Сержант инквизиции заставил их замолчать, и они, умолкнув, мысленно вспоминали те счастливые времена, которые остались в прошлом. Жоан оглядывал толпу, в свою очередь наблюдавшую за ними. Он увидел Бартомеу, своего друга Льюиса и работников книжной лавки, четко различил штандарт святого Элоя и самих Элоев – бородатых членов братства рабочих по металлу, среди которых выделялся его брат Габриэль. Разумеется, он понимал, что они ничего не смогут сделать против королевского войска, но их присутствие смягчало его печаль. Жоан даже не вслушивался в обвинительные приговоры, которые зачитывались его товарищам по несчастью. Но когда Фелип принялся читать последний приговор, его собственный, на площади воцарилось выжидательное молчание.
– Жоан Серра де Льяфранк и его супруга Анна Роч де Серра… – Фелип сделал паузу и сглотнул слюну. Молчание площади стало угрожающим, – приговариваются к сожжению живыми на костре в Эль Каньет за проповедуемую ими ересь, за пренебрежение к святой инквизиции и за печатание и продажу запрещенных книг!

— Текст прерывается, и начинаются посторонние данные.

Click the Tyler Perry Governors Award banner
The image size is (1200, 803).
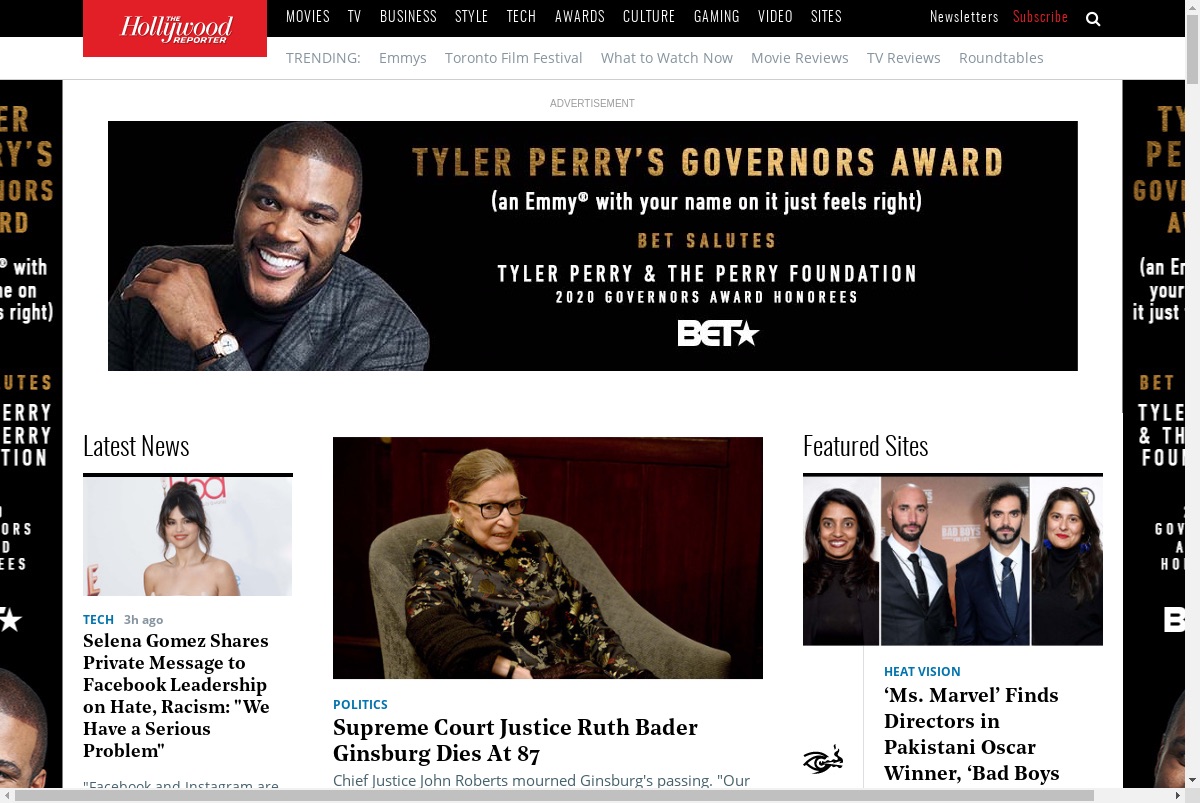593,246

Анна и Жоан обнялись, в толпе раздались возмущенные возгласы, а еле слышные одобрительные хлопки тут же потонули в гневных криках и шиканье. Несколько брошенных камней со стуком ударились о помост инквизиции; по приказу капитана копьеносцы взяли копья наперевес, арбалетчики зарядили свое оружие, и двое из них выстрелили в воздух. Значительное число зрителей разбежались, в ужасе покинув площадь, но ни один из Элоев даже не шевельнулся.
Фелип, как дознаватель инквизиции, передал осужденных капитану королевских войск для приведения приговора в исполнение. Лицо военного было бледным. Он дал знак, и еще несколько отрядов вступили на площадь, чтобы поддержать своих товарищей. По приказу капитана копьеносцы начали вытеснять Элоев, которые отказывались уходить с площади. Когда площадь наконец очистилась, был отдан приказ началу выхода процессии. Она состояла из босых монахов со штандартами и крестом инквизиции, осужденных, связанных между собой веревкой на шее, инквизиторов, государственных чиновников, солдат, несших хворост для разжигания костра, зловещих членов братства Смерти и практически из полноценного войска, готового подавить любую выходку толпы. Под бой барабанов, пронзительно оповещавших о смерти, солдаты расчищали путь, расталкивая собравшееся простонародье, сжимали кольцо вокруг осужденных и шли в хвосте процессии. Шествие направилось в сторону ворот Святого Даниэля. А оттуда путь лежал в Эль Каньет – к позорнейшей из смертей.